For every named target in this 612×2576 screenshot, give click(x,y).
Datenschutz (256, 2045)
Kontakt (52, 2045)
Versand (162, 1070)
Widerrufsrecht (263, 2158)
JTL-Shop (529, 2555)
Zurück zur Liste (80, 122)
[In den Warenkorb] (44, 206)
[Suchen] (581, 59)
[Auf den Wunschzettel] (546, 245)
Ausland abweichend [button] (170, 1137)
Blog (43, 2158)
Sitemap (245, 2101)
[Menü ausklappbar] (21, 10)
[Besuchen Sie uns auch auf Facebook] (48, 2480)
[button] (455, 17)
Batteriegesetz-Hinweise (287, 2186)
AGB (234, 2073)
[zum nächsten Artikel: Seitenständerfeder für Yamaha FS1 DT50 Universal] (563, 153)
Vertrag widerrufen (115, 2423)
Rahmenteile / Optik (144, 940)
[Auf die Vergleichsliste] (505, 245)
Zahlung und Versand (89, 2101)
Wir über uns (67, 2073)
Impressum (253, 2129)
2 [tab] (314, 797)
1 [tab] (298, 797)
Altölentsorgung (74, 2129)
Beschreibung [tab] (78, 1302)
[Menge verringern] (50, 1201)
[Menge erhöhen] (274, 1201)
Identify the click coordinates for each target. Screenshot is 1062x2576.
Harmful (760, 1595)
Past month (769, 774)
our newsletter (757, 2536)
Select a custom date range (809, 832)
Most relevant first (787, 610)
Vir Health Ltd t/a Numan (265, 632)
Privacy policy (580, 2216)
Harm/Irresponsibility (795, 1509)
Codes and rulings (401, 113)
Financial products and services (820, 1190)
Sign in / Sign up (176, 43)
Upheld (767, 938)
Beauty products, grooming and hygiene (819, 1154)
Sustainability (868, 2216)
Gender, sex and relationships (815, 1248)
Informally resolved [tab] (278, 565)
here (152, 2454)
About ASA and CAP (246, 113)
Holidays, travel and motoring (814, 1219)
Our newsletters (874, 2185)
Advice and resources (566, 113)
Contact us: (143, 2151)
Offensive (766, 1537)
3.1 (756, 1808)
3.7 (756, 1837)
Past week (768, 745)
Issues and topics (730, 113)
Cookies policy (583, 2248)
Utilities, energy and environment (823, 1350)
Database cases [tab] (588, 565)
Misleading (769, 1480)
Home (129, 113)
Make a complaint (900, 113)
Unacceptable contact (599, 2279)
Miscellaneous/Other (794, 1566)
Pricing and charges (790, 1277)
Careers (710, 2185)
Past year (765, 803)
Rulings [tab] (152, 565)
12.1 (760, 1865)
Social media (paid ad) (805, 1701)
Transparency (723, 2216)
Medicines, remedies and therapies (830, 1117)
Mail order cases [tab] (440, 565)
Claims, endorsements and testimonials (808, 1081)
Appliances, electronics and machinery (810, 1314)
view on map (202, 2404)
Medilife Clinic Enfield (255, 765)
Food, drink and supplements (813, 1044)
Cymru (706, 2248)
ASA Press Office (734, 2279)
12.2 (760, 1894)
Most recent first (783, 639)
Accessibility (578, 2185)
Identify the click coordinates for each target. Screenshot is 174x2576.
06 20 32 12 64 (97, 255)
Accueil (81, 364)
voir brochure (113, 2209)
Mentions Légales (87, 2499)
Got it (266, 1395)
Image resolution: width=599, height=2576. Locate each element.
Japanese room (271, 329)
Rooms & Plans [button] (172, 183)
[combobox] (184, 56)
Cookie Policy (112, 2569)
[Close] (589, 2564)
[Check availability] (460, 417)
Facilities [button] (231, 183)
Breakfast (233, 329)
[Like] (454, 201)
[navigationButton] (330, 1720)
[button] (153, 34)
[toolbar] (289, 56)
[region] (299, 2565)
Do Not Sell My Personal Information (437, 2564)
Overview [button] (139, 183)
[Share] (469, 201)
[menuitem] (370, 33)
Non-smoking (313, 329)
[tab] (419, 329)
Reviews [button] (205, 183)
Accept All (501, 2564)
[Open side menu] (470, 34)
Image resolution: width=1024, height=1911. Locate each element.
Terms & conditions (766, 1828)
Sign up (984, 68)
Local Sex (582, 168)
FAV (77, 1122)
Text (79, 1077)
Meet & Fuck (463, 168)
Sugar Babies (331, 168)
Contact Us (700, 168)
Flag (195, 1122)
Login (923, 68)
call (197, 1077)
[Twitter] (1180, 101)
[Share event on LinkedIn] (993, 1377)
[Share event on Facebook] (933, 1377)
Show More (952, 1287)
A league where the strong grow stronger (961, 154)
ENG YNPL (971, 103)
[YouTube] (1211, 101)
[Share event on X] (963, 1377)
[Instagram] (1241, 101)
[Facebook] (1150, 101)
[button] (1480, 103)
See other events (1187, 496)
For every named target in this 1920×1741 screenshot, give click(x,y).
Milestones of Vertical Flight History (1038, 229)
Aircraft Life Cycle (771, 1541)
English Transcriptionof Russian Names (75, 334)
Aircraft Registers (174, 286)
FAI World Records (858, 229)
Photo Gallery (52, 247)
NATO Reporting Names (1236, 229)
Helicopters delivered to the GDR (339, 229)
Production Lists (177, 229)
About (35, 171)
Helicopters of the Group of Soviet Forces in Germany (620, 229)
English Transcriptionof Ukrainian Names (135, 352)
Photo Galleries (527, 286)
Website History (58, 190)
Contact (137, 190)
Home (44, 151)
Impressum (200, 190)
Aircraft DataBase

-------

• **AIM OF THE EXERCISE**
Would you print exactly, and only, the lines of the data above from the line with "[Facebook] (1150, 101)" through the line with "FAI World Records (858, 229)", inclusive?

• **OUTPUT FOR THIS TASK**
[Facebook] (1150, 101)
[button] (1480, 103)
See other events (1187, 496)
For every named target in this 1920×1741 screenshot, give click(x,y).
Milestones of Vertical Flight History (1038, 229)
Aircraft Life Cycle (771, 1541)
English Transcriptionof Russian Names (75, 334)
Aircraft Registers (174, 286)
FAI World Records (858, 229)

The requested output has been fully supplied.